By Adrian Pesano, 1st year student
Are you prepared for Culture Shock???
When students go abroad for a cultural immersion, they need to prepare themselveseffectively. Indeed, efficient packing and getting background information about the visited country are some tasks they need to do to be well prepared for the trip. But do you know that preparation for culture shock is also required for students who will participate in this kind of travel.
What is culture Shock?
What we call “culture shock” is the physical and emotional distress that occurs when we are taken away of our usual environment and we are immerged in a foreign one. This phenomenon can happen when we immigrate or visit a new country. Most of the people who join a new culture experience a culture shock. Each individual reacts differently.
The three phases of culture shock
- 1. Honeymoon
During the first days or weeks following your arrival to the new country, you feel exited and are fascinated by the new culture. Everything seems so exotic and perfect. You think positively and are ready for new experiences.
- 2. Crisis or Confrontation
This phase appears usually with the beginning of routine. You change from being a tourist to being an expat. It’s a harsh period, in which you are totally aware of the differences between your own country and the country you are currently staying in. You idolize your original country and are negative towards your immersion country. Here are some symptoms related to this phase:
- Loss of sense of humor
- Loss of appetite or over consume of food
- Physical pain
- Over consume of alcohol
- Tired state and excessive sleeping
- Inability to concentrate
- 3. Adaption phase
Little by little you begin to accept without prejudice the cultural differences of this foreign society. You understand their customs and habits. Build new relationships with the local people and feel less isolated.

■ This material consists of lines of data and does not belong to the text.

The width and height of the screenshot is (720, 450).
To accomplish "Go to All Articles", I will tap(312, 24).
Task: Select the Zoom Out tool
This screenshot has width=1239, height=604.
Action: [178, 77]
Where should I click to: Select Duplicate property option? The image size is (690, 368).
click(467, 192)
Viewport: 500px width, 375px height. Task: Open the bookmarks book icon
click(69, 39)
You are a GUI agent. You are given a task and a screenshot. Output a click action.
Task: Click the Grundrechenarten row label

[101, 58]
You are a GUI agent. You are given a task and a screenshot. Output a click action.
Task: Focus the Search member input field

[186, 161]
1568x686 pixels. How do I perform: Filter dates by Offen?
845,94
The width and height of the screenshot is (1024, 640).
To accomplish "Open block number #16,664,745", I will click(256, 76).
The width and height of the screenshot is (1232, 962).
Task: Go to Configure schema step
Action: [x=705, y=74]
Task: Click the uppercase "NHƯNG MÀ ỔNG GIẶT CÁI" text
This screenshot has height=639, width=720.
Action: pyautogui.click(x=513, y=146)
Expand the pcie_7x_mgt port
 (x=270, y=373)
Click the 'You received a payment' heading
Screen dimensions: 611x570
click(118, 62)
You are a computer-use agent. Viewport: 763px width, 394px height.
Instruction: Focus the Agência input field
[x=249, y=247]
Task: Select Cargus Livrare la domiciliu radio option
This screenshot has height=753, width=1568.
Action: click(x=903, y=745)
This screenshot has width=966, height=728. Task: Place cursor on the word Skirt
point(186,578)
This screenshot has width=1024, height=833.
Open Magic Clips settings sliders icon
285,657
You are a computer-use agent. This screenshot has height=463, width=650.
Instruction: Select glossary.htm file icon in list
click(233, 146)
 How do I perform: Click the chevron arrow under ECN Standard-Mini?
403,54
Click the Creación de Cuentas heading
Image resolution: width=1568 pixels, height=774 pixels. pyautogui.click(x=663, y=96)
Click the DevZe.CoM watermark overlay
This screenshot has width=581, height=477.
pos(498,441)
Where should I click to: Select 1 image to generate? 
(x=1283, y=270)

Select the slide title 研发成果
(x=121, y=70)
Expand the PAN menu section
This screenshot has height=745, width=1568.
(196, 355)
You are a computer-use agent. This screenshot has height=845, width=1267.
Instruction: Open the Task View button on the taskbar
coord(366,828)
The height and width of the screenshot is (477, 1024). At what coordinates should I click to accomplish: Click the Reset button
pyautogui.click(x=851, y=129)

This image illustrates the phases explained above:
Ways to lessen culture shock
There are no magic solutions to defeat culture shock. To be well informed about your destination country can help you to deal with it. However you must learn to find a balance between your native country’s values and your staying land’s values. Also, to understand that you are living a culture shock and be able to express yourself about it can be a good relief. You can learn more about coping strategies for culture shock at this governmental site: http://travel.gc.ca/travelling/health-safety/culture-shock
Adaptation to change is a slow process. It needs an everyday adjustment of behavior and reactions. It requires constant learning. So culture shock is not necessarily a bad thing. It pushes you to think and evaluate yourself. It can be highly profitable to live in a new culture. So why don’t you try it?